I know leaving is hard. But it’s going to be so good for you, especially when you meet a man who does want to start a family and a marriage with you. *hug* Be strong, you can do this. Any man who sulks after 7 years together when marriage is brought up is NOT a man you want to try starting a life and a family with.

Post # 11
Member
9956 posts
Buzzing Beekeeper
  • Wedding: September 2012

@Purplefurrydice:   You’ve spent (perhaps wasted) enough of your time on this relationship – it’s time to move on and find someone who wants the same things in life that you do.  I wish you all the best!

Post # 12
Member
5001 posts
Bee Keeper
  • Wedding: September 2013

Ugh, what a tough situation, I’m so sorry! If you are going to walk, I would make it very very clear to him so he knows that you’re serious. I wouldn’t do it behind his back thinking maybe he’ll coincidentally propose before you go. I would rationally explain it all to him, tell him you love him but you can’t stay with him if you aren’t getting married, tell him he has a month to think about it, and stick to your guns.
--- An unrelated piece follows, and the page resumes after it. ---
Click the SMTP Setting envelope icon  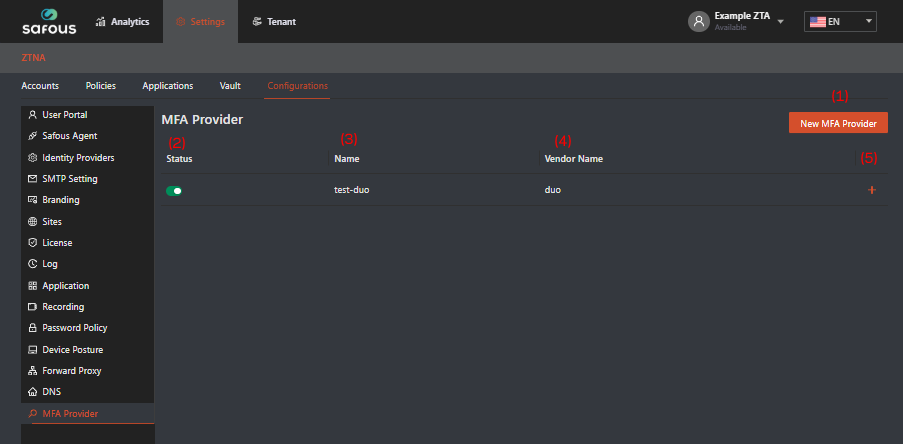pos(33,179)
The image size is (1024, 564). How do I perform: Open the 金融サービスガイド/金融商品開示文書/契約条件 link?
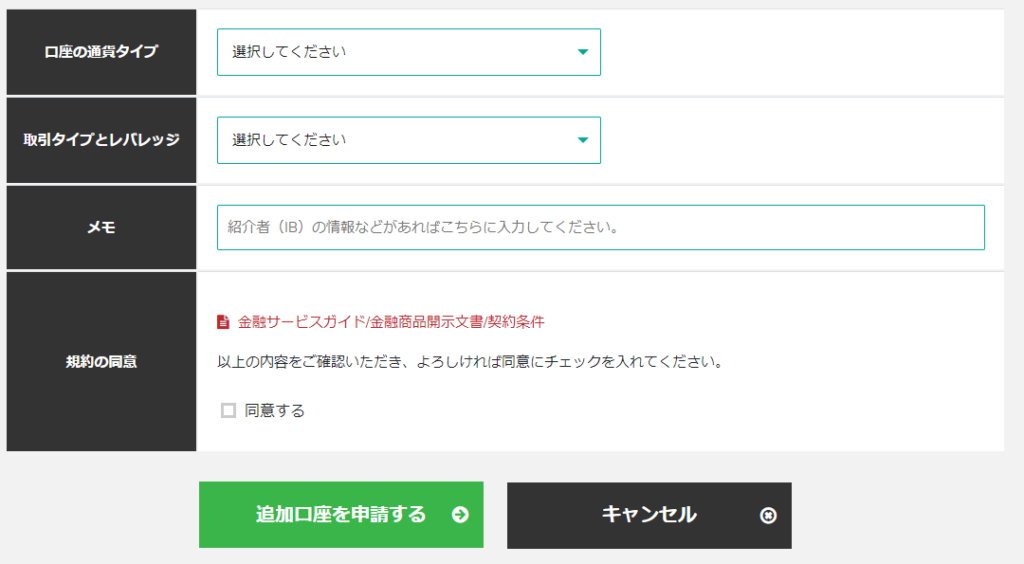pyautogui.click(x=391, y=322)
Good luck!

Post # 14
Member
1059 posts
Bumble bee

I think if he were willing to discuss it and explain his fears or seek counseling or something I would be a little more understanding, but sulking and not willing to discuss things doesn’t really sound ideal. I know how badly this must hurt you, and I truly am sorry. Trust that you will find someone who is worth your time, and don’t give up on your desire to get married. If it might be helpful, feel free to PM me. Sending lots of girl strength your way in the mean time!

Post # 15
Member
853 posts
Busy bee
  • Wedding: December 2012

I agree with the PP here.  You’ve invested a lot of your life into this relationship, but he’s asking you to compromise on one of your dreams (getting married) while still wanting you to allow one of his dreams (having children).  Not only is this incredibly unfair, but also it shows that you are on totally different pages in terms of how you view family and your worldview.
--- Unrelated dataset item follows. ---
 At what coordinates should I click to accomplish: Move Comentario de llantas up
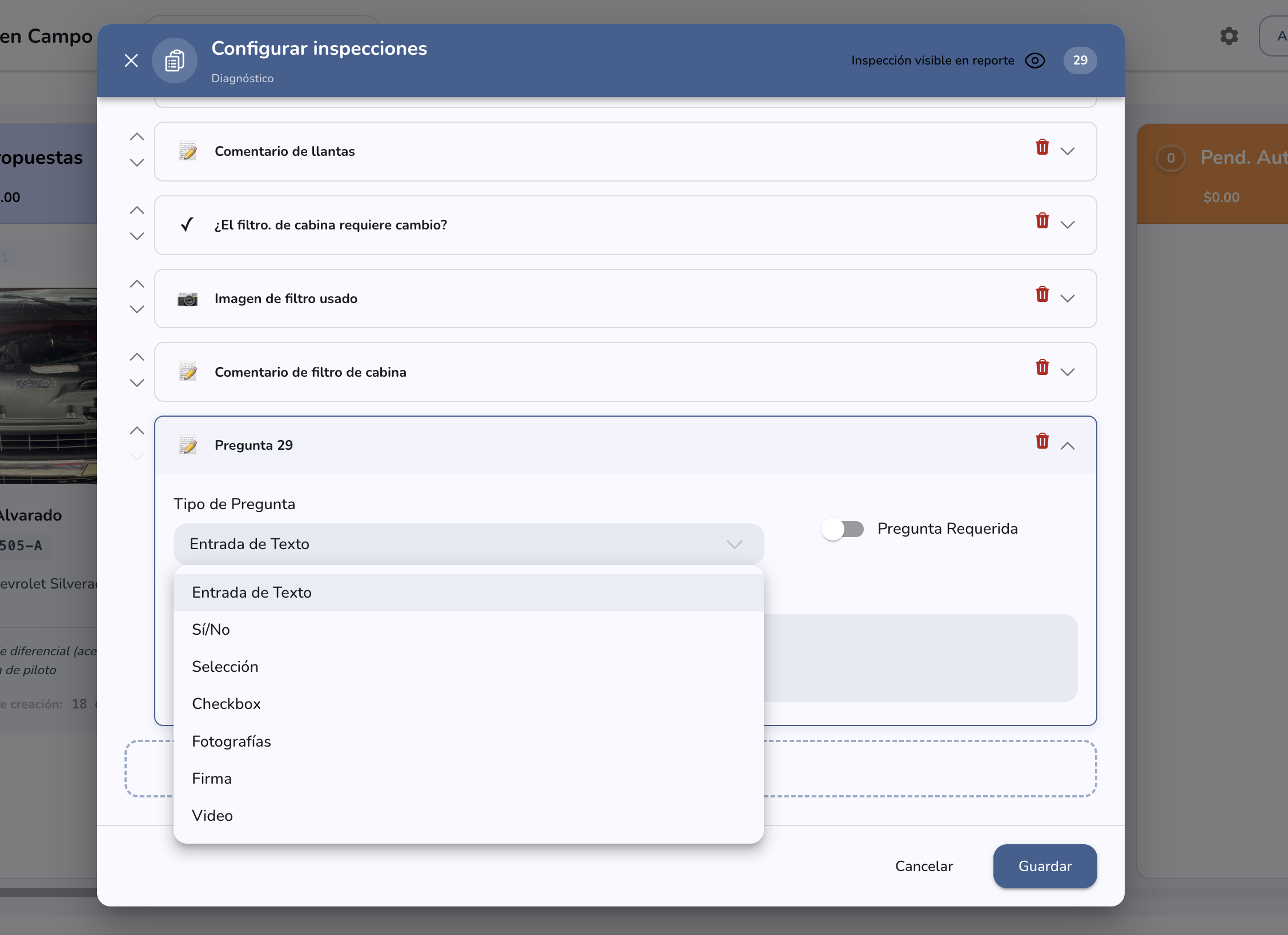click(x=137, y=137)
You mentioned a March walk-date.  What would keep you from walking, or have you begun to map out your responses if he tries to talk you out of it?

I’m sorry OP.

Post # 16
Member
1848 posts
Buzzing bee
  • Wedding: April 2015

@nikix:  +100

Sorry, but you sound like your mind is made up. If that’s something that’s so important to you and he’s not willing to oblige after 7 years, you have to let him go.